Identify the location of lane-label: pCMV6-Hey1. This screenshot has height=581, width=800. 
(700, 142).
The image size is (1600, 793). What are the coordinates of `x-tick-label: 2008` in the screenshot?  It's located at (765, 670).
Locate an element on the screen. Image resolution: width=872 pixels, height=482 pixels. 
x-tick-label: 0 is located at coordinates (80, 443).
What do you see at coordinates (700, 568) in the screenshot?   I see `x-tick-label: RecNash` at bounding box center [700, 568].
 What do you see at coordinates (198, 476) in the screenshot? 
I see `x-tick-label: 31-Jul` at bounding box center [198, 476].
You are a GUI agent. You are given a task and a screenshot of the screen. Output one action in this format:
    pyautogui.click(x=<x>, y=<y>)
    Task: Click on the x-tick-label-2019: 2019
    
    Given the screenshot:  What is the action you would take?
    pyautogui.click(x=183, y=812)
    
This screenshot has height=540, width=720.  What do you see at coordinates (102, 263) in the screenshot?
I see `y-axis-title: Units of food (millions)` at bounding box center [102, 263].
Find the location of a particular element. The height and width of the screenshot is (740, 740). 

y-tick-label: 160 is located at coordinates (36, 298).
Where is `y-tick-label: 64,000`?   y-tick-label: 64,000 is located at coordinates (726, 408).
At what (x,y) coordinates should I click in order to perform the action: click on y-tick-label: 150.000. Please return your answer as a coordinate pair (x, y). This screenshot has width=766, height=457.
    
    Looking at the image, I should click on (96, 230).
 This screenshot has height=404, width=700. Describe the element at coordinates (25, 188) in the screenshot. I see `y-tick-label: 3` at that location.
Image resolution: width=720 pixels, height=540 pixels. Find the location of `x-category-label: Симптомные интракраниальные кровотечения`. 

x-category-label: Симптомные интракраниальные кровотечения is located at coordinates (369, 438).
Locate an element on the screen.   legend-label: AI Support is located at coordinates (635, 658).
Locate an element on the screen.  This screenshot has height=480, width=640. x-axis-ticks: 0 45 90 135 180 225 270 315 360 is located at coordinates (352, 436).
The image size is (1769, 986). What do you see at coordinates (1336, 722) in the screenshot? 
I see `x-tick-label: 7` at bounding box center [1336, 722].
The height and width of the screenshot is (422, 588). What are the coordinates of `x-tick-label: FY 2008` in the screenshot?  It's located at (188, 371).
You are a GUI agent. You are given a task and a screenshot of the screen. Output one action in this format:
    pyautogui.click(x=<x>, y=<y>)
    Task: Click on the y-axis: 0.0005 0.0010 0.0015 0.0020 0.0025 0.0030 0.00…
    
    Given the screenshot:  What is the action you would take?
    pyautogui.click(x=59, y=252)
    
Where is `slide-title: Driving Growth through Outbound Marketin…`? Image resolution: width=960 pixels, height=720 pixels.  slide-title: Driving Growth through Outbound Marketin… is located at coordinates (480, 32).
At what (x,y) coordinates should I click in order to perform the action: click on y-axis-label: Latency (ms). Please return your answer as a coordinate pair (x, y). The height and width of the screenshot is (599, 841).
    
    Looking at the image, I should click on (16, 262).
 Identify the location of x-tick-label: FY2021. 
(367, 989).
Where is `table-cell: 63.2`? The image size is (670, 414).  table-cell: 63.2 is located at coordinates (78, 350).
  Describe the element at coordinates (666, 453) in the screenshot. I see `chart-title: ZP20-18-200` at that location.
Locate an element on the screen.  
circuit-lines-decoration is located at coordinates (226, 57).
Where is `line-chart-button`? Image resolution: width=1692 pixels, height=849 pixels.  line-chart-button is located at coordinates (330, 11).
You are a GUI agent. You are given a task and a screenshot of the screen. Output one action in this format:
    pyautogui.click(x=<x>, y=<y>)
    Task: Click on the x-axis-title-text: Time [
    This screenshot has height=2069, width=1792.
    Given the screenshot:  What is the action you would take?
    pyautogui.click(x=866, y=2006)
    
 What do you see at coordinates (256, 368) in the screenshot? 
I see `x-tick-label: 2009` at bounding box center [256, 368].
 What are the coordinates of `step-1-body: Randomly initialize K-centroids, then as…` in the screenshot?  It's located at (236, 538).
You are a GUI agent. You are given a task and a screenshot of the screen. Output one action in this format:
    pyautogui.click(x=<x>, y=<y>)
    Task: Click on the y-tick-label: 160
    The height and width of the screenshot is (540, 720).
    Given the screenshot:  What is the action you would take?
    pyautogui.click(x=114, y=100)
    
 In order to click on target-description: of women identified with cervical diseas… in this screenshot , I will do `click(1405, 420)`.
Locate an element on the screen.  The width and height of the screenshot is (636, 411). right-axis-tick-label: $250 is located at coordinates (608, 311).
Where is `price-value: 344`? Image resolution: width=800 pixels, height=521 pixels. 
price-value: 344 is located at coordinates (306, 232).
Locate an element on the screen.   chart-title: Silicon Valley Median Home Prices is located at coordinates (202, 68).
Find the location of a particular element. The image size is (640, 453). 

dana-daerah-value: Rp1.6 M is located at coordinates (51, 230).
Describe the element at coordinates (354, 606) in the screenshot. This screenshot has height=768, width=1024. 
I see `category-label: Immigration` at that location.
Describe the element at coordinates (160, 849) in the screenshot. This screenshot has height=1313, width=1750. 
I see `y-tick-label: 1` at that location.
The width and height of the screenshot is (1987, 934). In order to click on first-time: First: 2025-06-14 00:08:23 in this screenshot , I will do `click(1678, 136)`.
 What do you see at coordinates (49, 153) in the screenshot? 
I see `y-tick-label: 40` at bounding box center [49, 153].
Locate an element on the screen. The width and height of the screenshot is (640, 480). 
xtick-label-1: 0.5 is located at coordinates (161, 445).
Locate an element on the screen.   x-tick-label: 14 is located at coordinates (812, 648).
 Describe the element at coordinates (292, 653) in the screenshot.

## TASK BRIEF
Can you quote the whole listing above word for word, from its first line through its last?

## ANSWER SECTION
Identify the location of lane-label: pCMV6-Hey1. This screenshot has height=581, width=800. 
(700, 142).
The image size is (1600, 793). What are the coordinates of `x-tick-label: 2008` in the screenshot?  It's located at (765, 670).
Locate an element on the screen. Image resolution: width=872 pixels, height=482 pixels. 
x-tick-label: 0 is located at coordinates (80, 443).
What do you see at coordinates (700, 568) in the screenshot?   I see `x-tick-label: RecNash` at bounding box center [700, 568].
 What do you see at coordinates (198, 476) in the screenshot? 
I see `x-tick-label: 31-Jul` at bounding box center [198, 476].
You are a GUI agent. You are given a task and a screenshot of the screen. Output one action in this format:
    pyautogui.click(x=<x>, y=<y>)
    Task: Click on the x-tick-label-2019: 2019
    
    Given the screenshot:  What is the action you would take?
    pyautogui.click(x=183, y=812)
    
This screenshot has height=540, width=720.  What do you see at coordinates (102, 263) in the screenshot?
I see `y-axis-title: Units of food (millions)` at bounding box center [102, 263].
Find the location of a particular element. The height and width of the screenshot is (740, 740). 

y-tick-label: 160 is located at coordinates (36, 298).
Where is `y-tick-label: 64,000`?   y-tick-label: 64,000 is located at coordinates (726, 408).
At what (x,y) coordinates should I click in order to perform the action: click on y-tick-label: 150.000. Please return your answer as a coordinate pair (x, y). This screenshot has width=766, height=457.
    
    Looking at the image, I should click on (96, 230).
 This screenshot has height=404, width=700. Describe the element at coordinates (25, 188) in the screenshot. I see `y-tick-label: 3` at that location.
Image resolution: width=720 pixels, height=540 pixels. Find the location of `x-category-label: Симптомные интракраниальные кровотечения`. 

x-category-label: Симптомные интракраниальные кровотечения is located at coordinates (369, 438).
Locate an element on the screen.   legend-label: AI Support is located at coordinates (635, 658).
Locate an element on the screen.  This screenshot has height=480, width=640. x-axis-ticks: 0 45 90 135 180 225 270 315 360 is located at coordinates (352, 436).
The image size is (1769, 986). What do you see at coordinates (1336, 722) in the screenshot? 
I see `x-tick-label: 7` at bounding box center [1336, 722].
The height and width of the screenshot is (422, 588). What are the coordinates of `x-tick-label: FY 2008` in the screenshot?  It's located at (188, 371).
You are a GUI agent. You are given a task and a screenshot of the screen. Output one action in this format:
    pyautogui.click(x=<x>, y=<y>)
    Task: Click on the y-axis: 0.0005 0.0010 0.0015 0.0020 0.0025 0.0030 0.00…
    
    Given the screenshot:  What is the action you would take?
    pyautogui.click(x=59, y=252)
    
Where is `slide-title: Driving Growth through Outbound Marketin…`? Image resolution: width=960 pixels, height=720 pixels.  slide-title: Driving Growth through Outbound Marketin… is located at coordinates (480, 32).
At what (x,y) coordinates should I click in order to perform the action: click on y-axis-label: Latency (ms). Please return your answer as a coordinate pair (x, y). The height and width of the screenshot is (599, 841).
    
    Looking at the image, I should click on (16, 262).
 Identify the location of x-tick-label: FY2021. 
(367, 989).
Where is `table-cell: 63.2`? The image size is (670, 414).  table-cell: 63.2 is located at coordinates (78, 350).
  Describe the element at coordinates (666, 453) in the screenshot. I see `chart-title: ZP20-18-200` at that location.
Locate an element on the screen.  
circuit-lines-decoration is located at coordinates (226, 57).
Where is `line-chart-button`? Image resolution: width=1692 pixels, height=849 pixels.  line-chart-button is located at coordinates (330, 11).
You are a GUI agent. You are given a task and a screenshot of the screen. Output one action in this format:
    pyautogui.click(x=<x>, y=<y>)
    Task: Click on the x-axis-title-text: Time [
    This screenshot has height=2069, width=1792.
    Given the screenshot:  What is the action you would take?
    pyautogui.click(x=866, y=2006)
    
 What do you see at coordinates (256, 368) in the screenshot? 
I see `x-tick-label: 2009` at bounding box center [256, 368].
 What are the coordinates of `step-1-body: Randomly initialize K-centroids, then as…` in the screenshot?  It's located at (236, 538).
You are a GUI agent. You are given a task and a screenshot of the screen. Output one action in this format:
    pyautogui.click(x=<x>, y=<y>)
    Task: Click on the y-tick-label: 160
    The height and width of the screenshot is (540, 720).
    Given the screenshot:  What is the action you would take?
    pyautogui.click(x=114, y=100)
    
 In order to click on target-description: of women identified with cervical diseas… in this screenshot , I will do `click(1405, 420)`.
Locate an element on the screen.  The width and height of the screenshot is (636, 411). right-axis-tick-label: $250 is located at coordinates (608, 311).
Where is `price-value: 344`? Image resolution: width=800 pixels, height=521 pixels. 
price-value: 344 is located at coordinates (306, 232).
Locate an element on the screen.   chart-title: Silicon Valley Median Home Prices is located at coordinates (202, 68).
Find the location of a particular element. The image size is (640, 453). 

dana-daerah-value: Rp1.6 M is located at coordinates (51, 230).
Describe the element at coordinates (354, 606) in the screenshot. This screenshot has height=768, width=1024. 
I see `category-label: Immigration` at that location.
Describe the element at coordinates (160, 849) in the screenshot. This screenshot has height=1313, width=1750. 
I see `y-tick-label: 1` at that location.
The width and height of the screenshot is (1987, 934). In order to click on first-time: First: 2025-06-14 00:08:23 in this screenshot , I will do `click(1678, 136)`.
 What do you see at coordinates (49, 153) in the screenshot? 
I see `y-tick-label: 40` at bounding box center [49, 153].
Locate an element on the screen. The width and height of the screenshot is (640, 480). 
xtick-label-1: 0.5 is located at coordinates (161, 445).
Locate an element on the screen.   x-tick-label: 14 is located at coordinates (812, 648).
 Describe the element at coordinates (292, 653) in the screenshot.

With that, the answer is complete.